Die Produkte werden dadurch teurer, gewiss, aber wolle man wirklich Sklavenarbeit unterstützen, fragt Ruck. „Wir sind ein reiches Land, und können es uns trotzdem nicht leisten, fünf Cent dazuzugeben?“ Man nehme also in Kauf, dass Kinder zwei Stunden länger arbeiten müssten, wenn sie nur zwei Stunden in die Schule gehen wollten? Das könne nicht sein.

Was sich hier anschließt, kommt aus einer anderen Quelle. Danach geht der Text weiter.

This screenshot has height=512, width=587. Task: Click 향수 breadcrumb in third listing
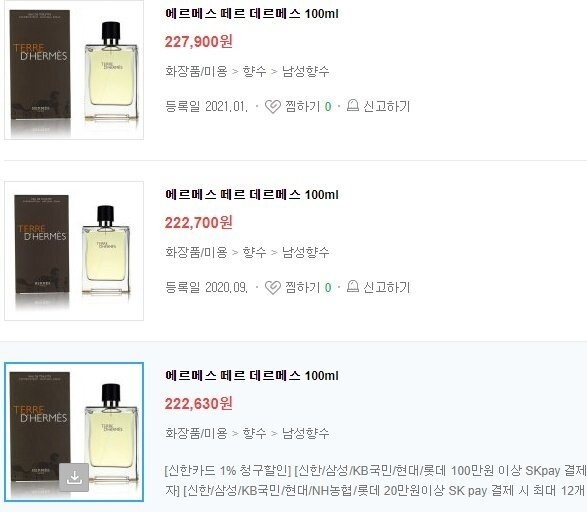click(255, 433)
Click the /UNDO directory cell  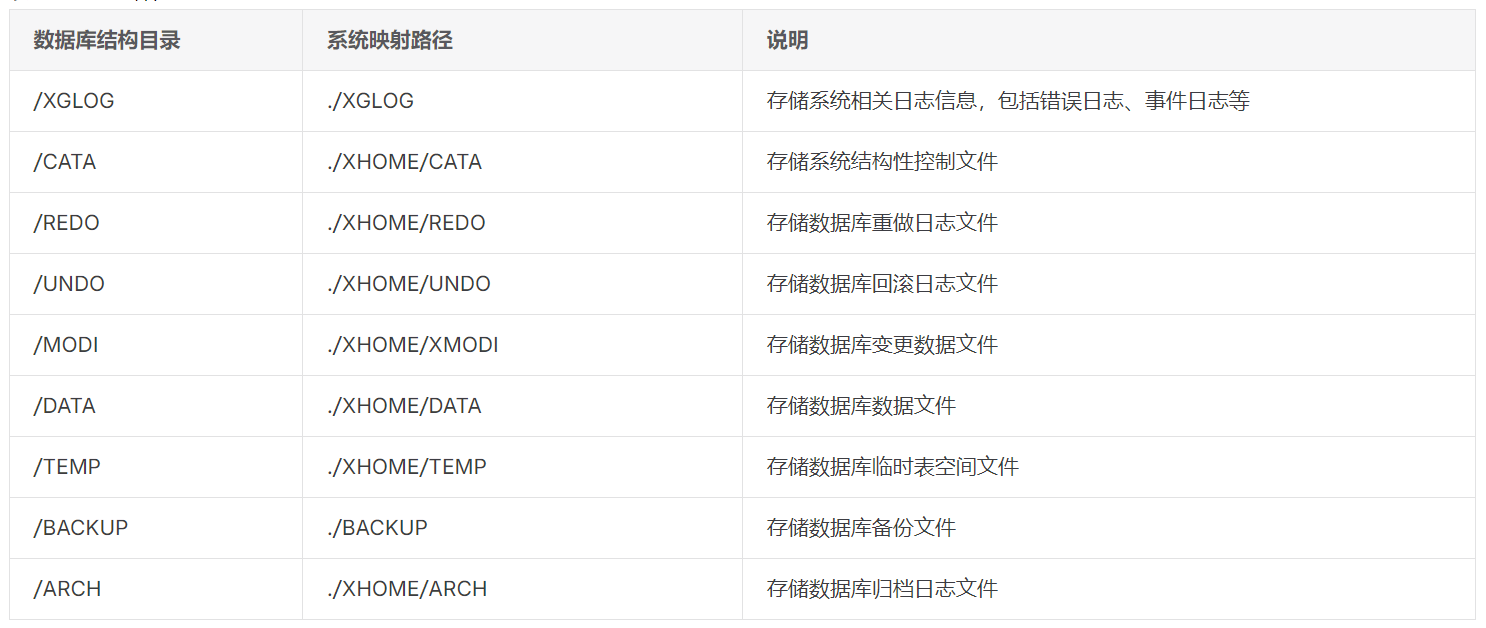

Aufklären, nicht missionieren

Ruck will aufklären, er macht das auch mit Hilfe von Bildern, etwa mittels TV-Dokumentationen, die er auch Kindern zeigen lässt. Er ist sich wohl bewusst, dass diese Form der Aufklärung leicht zur Manipulation missbraucht werden könnte. Aber Ruck, der Vater, weiß eben auch aus eigener Erfahrung, dass Kinder in diesen Dingen sensibel reagieren und ihre Eltern erziehen. Die Stadt nimmt er dabei ebenso ins Boot. Fair gehandelten Kaffee auszuschenken, sei das eine. Aber sie könne sich natürlich auch überlegen, „ob sie Fördermaßnahmen an fair gehandelte Produkte koppelt“. Der Sportverein, die TSF Ditzingen, testet derzeit fair gehandelte Fußbälle.

Kontrolle der Herstellung

So sehr Ruck von der Idee des fairen Handels überzeugt ist, so sehr ist ihm daran gelegen, dass die Herstellung der Produkte auch kontrolliert wird. „Ich glaube schon an das Gute im Menschen. Aber wenn Gesetze nicht kontrolliert werden, wird beschissen.“ Insoweit sind ihm die Kontrollmechanismen mindestens ebenso wichtig, wie die Idee selbst. Diese wird sich nach und nach auch in Ditzingen Bahn brechen, davon ist der überzeugt. „Auch der längste Marsch beginnt mit dem ersten Schritt.“

Das nächste Ziel hat er fest vor Augen. Kreisweit geschehe ja noch nicht allzu viel, da könne man mehr machen. „Wir werden versuchen, Vorbild zu sein.“ Dass dies auch weiterhin Energie kosten wird, ist ihm klar. Der Naturwissenschaftler beschreibt die Situation mit einem Vergleich. „Man kann das Fahrrad auf den Kopf stellen. Aber wenn sich das Vorderrad permanent drehen soll, muss man Energie reinstecken, sonst bleibt es irgendwann stehen.“

Auch er selbst hat anlässlich der Vorbereitung zur Spielstadt Ditziput sein Tun überdacht. Er will T-Shirts färben. Aber darf er T-Shirts für einen Euro kaufen, um sie später, wenn sie gefärbt sind, den Kindern zu schenken? Er musste nicht überlegen. Einen Moment innehalten allerdings schon,um sich dessen bewusst zu werden.